Se fosse hoje não o teria...a minha consciência ecológica cada vez mais apurada e cada vez mais crítica, o meu profundo respeito pela natureza levar-me-ia a devolvê-lo ao seu habitat natural.
Não foi assim e isto passou-se na minha adolescência, em África. Teria eu os meus 15 anos...o meu pai apareceu em casa com o Chiquinho.
O meu pai adorava animais...e este, encontrou-o numa picada, no meio do mato, ao lado da mãe morta. Seria bébé, indefeso...deixou-se apanhar, aninhando-se no colo.
Tratado como um elemento da família, cresceu cheio de mimo...imitava tudo e todos...dormia na minha cama e deitava-se com a cabeça na almofada. Com as mãozinhas aconchegava os lençóis ao pescoço tal como eu fazia...era o máximo, um doce encanto...o problema era demanhã, ao toque do despertador...sentava-se ao meu lado e com os seus dedinhos abria-me as pálpebras com as unhitas...qual x-ato!!!!
Adorava-o.
Bebia água com um copo e adorava batas fritas...o seu petisco favorito...
Era o mano da minha mana, 11 anos mais nova, ela vestia-o, pentava-o...eu sei lá...brincavam de igual para igual. Grandes amigos! Até o castigo da minha mãe era igual para os dois...chinelo na mão, ameaçava-os...o Chiquinho arrancava-lhe o chinelo da mão e a seguir era ele que ia atrás dela a ameaçá-la... só visto!
E ele sempre a crescer...naturalmente...
Já era um jovem, começou a saltar pelas varandas dos vizinhos e roubava fruta...entrava nas salas e toca a "assaltar" as fruteiras que se encontaravm nas mesas, qual decoração da época.

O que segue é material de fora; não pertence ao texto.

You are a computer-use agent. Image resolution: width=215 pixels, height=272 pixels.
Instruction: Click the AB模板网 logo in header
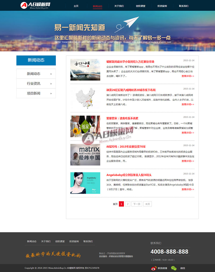click(35, 5)
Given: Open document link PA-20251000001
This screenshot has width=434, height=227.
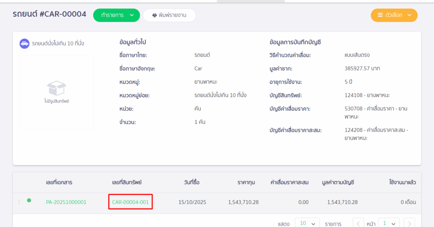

Bom, o certo é que começaram a chover as queixas dos lesados, que quando o enxotavam...eram ameaçados com caretas e dentição à mostra...do tipo...vou-te morder!
Tentámos de tudo...mas ele escapava-se sempre! Lá ia ele p'rá malandrice do costume...gamanço!

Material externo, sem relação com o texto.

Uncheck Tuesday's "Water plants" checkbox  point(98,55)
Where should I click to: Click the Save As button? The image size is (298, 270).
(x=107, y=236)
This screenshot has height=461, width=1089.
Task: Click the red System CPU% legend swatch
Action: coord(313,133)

A dada altura não houve outra saída...devolvê-lo à mãe natureza!
Na época, o meu pai tinha um acampamento lindo, no meio do mato...todo em paliçada, com cabanas, cozinha e casas de banho. Era a obra de construção e terraplanagem da estrada da Ponta do Ouro. Era o seu ofício.
Claro está que o Chiquinho foi para lá...aí ele sentia-se como peixinho na água...ia e vinha da selva, conforme lhe apetecia...até que um dia nunca mais voltou.
Quero acreditar que ficou bem, que arranjou por lá uma família e continuou a sua espécie...
Tive um desgosto tamanho que já nem me recordo quanto tempo chorei...concluí na altura que nunca mais queria ter bichos em toda a minha vida.
É obvio que tal fundamentalismo não é a minha forma de vida! Tenho 4 cães e 2 gatos! Sofro imenso quando algum termina por cá o seu percurso...that's life!